Any help? Please help with proper shirt material terns.


This sounds as confusing as a Balmoral Oxford and Blucher Derby, but at least I understand those.


----------



## Belgravia (Dec 23, 2007)

The Yarmouth should be more traditional dress shirts, with collar size and sleeve length. I believe the Blake just came in sizes M, L, XL, etc.


----------



## Bishop of Briggs (Sep 7, 2007)

Belgravia said:


> The Yarmouth should be more traditional dress shirts, with collar size and sleeve length. I believe the Blake just came in sizes M, L, XL, etc.

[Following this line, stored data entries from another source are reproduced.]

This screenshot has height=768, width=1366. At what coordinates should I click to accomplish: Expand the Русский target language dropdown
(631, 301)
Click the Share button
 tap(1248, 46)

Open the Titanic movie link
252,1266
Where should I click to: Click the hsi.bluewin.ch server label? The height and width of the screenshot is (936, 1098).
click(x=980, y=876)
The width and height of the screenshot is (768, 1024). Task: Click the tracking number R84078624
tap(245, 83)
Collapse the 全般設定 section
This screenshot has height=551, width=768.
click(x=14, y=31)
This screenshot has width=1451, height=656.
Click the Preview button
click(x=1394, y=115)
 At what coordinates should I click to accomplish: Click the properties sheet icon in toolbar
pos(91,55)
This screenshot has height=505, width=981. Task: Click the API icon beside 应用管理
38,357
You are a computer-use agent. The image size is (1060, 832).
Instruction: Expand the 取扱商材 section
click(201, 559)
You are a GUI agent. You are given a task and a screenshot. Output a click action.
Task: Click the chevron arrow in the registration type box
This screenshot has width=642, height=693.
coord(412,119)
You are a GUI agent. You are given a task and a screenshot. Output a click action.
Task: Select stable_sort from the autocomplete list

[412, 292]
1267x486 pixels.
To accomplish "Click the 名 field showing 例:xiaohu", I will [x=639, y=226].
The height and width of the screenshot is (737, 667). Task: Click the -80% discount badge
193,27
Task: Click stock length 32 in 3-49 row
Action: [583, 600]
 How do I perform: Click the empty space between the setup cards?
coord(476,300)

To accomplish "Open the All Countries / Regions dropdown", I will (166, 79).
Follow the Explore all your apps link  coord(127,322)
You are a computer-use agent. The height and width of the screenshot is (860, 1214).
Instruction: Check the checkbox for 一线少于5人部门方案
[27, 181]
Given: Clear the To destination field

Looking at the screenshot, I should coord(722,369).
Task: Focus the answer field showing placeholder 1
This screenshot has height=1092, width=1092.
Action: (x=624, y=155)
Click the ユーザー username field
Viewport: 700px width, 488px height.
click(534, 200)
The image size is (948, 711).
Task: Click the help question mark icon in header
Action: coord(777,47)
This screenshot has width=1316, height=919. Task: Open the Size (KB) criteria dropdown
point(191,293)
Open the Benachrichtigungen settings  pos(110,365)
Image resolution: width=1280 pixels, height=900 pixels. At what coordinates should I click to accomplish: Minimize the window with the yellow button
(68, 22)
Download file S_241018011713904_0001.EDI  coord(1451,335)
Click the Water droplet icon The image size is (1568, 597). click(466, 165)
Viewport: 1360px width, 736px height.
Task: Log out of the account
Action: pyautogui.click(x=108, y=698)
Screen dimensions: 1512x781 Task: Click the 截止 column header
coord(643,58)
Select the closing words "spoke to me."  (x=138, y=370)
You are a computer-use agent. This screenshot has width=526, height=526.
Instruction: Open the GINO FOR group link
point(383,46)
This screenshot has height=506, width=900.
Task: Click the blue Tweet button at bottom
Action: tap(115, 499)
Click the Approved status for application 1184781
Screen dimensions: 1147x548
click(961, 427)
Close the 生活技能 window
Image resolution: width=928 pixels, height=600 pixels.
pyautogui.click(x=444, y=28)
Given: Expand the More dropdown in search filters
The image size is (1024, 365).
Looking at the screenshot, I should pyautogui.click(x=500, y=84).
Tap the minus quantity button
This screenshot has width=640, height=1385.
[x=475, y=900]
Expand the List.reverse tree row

+1. I have had one Yarmouth but it did not last well (like the chinos I bought at the same time ). I am reluctant risk PRL again and my only recent purchases were seersucker swimming trunks that were discounted heavily in the summer sales.


----------



## JDC (Dec 2, 2006)

Capt Ron said:


> Im look at some great ebay deals on the RL Polo button longsleeve shirts.
> Some are "Blake" and some are Yarmouth" and some say both.
> 
> The shirts I want is what I consider the knit style pinpoint, not the smooth cotton.
> ...


Generally -- there are exceptions -- Yarmouth is the "knit style", Blake is smooth. Both are usually cotton.

Yarmouths require more work: they're thicker, more prone to shrinkage (especially at the collars and cuffs), they're a PITA to iron, and look terrible unless they are ironed. Blakes can be passable without ironing as long as they're taken out of the dryer immediately.


----------



## CostadelSolCPA (May 25, 2007)

I would get them at the www.polo.com website. They always have models on sale, and using the coupons you can find in www.retailmenot.com (now there is one 15% off the actual prices even discounted ones).

The reason is that there many Oxford shirts of Ralph Lauren at Ebay that are fakes (good ones but fakes), and buying from the brand web page you have all guarantees, and the final price will not be that different.

Personally I like the pinpoint oxford shirt, is not as thick that the regular oxford. I like Regent style a lot, the quality of the cloth is high. Blake models I like also, but they are more casual look.

Have a look at the web, you will be surprised with the sale items, and you will be happier after introducing the discount coupon.


----------